Book Making the Marvelous

Download or read book Making the Marvelous written by Rori Bloom and published by U of Nebraska Press. This book was released on 2022-06 with total page 254 pages. Available in PDF, EPUB and Kindle. Book excerpt: At a moment when France was coming to new prominence in the production of furniture and fashion, the fairy tales of Marie-Catherine d’Aulnoy (1652–1705) and Henriette-Julie de Murat (1670–1716) gave pride of place to richly detailed descriptions of palaces, gardens, clothing, and toys. Through close readings of these authors’ descriptive prose, Rori Bloom shows how these practitioners of a supposedly minor genre made a major contribution as chroniclers and critics of the decorative arts in Old Regime France.

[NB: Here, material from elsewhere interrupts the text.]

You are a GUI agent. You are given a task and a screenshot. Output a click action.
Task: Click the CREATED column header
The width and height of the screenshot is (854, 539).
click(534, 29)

Identifying these authors’ embrace of the pretty and the playful as a response to a frequent critique of fairy tales as childish and feminine, Making the Marvelous demonstrates their integration of artisan’s work, child’s play, and the lady’s toilette into a complex vision of creativity. D’Aulnoy and Murat changed the stakes of the fairy tale, Bloom argues: instead of inviting their readers to marvel at the magic that changes rags to riches, they enjoined them to acknowledge the skill that transforms raw materials into beautiful works of art.